Human Lives Human Rights: One of the challenges of the international rights organization – the UN Human Rights Council is the issue of multiple standards, and here we will try to look at one example of this multiple standard policy, that is, the human rights record of the Saudi government.
The issue of human rights in Saudi Arabia has always been one of the serious challenges of the Human Rights Council, to the extent that this issue has caused a lot of ambiguity for the free thinkers of the world, because the Saudi government has been harassing, torturing and unfairly prosecuting its opponents for many years, and no international organization has stopped their actions.
Since the assassination of a prominent Saudi anti-government journalist, Jamal Khashoggi, by members of the Saudi security services in Turkey, most media outlets have covered the issue, but a few media outlets have covered the Saudis’ wide-ranging human rights record, which has added to the ambiguity.
The Saudi government’s human rights record includes the illegal detention of dissidents, confessions through torture, unfair trial and the organized murder of the Saudi government opponents. In addition, after the occurrence of social uprisings in the Middle Eastern countries, the Saudi government is acting more severely than the demands of the people.

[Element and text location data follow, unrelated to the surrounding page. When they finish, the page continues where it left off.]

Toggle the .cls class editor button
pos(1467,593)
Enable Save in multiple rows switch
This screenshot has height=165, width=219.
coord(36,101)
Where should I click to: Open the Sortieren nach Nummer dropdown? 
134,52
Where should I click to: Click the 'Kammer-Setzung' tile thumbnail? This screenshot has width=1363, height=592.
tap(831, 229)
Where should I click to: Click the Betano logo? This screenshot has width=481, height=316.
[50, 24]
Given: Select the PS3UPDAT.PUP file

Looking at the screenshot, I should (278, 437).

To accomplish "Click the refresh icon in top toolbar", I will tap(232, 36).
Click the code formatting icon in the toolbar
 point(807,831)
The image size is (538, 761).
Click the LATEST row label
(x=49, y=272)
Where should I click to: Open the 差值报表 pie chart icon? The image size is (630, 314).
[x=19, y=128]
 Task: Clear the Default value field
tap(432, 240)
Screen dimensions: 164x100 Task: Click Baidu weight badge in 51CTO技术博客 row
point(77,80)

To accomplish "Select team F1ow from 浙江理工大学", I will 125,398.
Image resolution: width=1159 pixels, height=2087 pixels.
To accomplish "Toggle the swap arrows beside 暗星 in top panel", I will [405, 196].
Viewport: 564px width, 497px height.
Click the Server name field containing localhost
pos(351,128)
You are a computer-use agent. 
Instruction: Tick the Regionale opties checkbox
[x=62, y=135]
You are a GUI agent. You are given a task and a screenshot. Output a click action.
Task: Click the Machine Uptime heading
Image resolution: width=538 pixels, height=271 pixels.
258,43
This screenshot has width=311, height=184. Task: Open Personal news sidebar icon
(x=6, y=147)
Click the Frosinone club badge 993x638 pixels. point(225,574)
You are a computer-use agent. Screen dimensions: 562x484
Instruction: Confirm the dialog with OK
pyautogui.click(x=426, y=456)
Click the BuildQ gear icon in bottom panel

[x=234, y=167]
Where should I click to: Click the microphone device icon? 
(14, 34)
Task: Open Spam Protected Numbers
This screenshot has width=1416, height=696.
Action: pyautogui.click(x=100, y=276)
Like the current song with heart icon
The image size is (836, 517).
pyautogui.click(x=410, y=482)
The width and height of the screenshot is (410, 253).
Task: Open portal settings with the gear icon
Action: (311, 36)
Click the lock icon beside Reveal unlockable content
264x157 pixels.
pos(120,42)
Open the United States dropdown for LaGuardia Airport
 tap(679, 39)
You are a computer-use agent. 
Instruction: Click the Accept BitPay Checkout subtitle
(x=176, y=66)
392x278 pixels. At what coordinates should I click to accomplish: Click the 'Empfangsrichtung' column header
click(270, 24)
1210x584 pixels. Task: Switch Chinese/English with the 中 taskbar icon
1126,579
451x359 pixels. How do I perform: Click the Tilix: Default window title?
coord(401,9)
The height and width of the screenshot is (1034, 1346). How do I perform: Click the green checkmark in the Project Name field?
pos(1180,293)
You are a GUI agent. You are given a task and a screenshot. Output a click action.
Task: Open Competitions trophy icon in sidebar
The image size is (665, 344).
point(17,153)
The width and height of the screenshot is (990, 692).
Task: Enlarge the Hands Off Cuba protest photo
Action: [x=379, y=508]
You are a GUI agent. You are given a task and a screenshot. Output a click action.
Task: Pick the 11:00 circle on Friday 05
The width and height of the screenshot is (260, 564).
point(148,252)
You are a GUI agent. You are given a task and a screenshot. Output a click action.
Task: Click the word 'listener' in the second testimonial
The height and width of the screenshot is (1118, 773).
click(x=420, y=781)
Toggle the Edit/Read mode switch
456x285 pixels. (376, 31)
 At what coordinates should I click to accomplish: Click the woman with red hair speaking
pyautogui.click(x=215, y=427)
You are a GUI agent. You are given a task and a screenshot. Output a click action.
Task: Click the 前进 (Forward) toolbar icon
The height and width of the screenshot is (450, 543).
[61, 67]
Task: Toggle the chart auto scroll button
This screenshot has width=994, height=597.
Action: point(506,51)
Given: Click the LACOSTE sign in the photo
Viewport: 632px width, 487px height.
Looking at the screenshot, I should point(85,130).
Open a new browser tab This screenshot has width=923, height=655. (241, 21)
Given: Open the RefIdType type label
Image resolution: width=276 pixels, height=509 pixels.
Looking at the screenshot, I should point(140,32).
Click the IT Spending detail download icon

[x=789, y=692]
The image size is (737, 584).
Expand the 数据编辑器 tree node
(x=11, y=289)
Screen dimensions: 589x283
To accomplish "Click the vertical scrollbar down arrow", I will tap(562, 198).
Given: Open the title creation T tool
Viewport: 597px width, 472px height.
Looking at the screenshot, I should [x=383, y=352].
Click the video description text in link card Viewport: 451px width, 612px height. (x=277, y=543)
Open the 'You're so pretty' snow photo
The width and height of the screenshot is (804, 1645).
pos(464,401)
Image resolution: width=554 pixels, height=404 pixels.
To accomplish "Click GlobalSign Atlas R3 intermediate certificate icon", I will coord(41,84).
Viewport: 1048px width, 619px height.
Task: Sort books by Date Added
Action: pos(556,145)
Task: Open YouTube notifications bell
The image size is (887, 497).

Another point about human rights violations in Saudi Arabia is the violation of the basic rights of the country’s indigenous Shiites. The Saudi government, which is rooted in the takfiri beliefs of Wahhabism, has a long-standing enmity with the Shiites, and therefore the Shiites in Saudi Arabia are deprived of even some of their basic rights.
It was in September 2020 that 29 member states of the Human Rights Council signed a joint statement against the Saudi government’s human rights abuses for the third time. In the statement, the signatory states called for the release of all political prisoners in Saudi Arabia and expressed concern that Saudi officials were using “anti-terrorism” laws to deal with dissidents who were exercising their rights peacefully.
The joint statement came as Riyadh seeks to take over one of the 47 seats on the UN Human Rights Council, however, the Danish ambassador to the council said: “The members of the Human Rights Council are expected to be exemplary in promoting human rights and not to violate it frequently.”
In early 2022, the Saudi government executed a record 81 people in one day for terrorism-related offences. Of the 81 people killed, 73 were Saudi citizens, seven were Yemeni and one was a Syrian national. The charges that included “allegiance to foreign terrorist organizations” and holding “deviant beliefs”.
However, hours after the news broke, anti-Saudi media outlets reported that half of them were from the Shiite minority. The Naba satellite channel also reported that among those executed, 41 were Shiite youths from the Qatif area in al-Ahsa province, who had previously been arrested and imprisoned by the Saudi government under various pretexts.
However, the human rights record of the Saudi government is so much that it is possible to write several articles to list the human rights violations in this country, but the multiple standards of the UN Human Rights Council as well as the widespread support of countries such as the United States and Israel for the Saudi governments human rights abuses has always prevented the human rights abuses in the country from being addressed, adding to the growing ambiguities surrounding the UN Human Rights Council.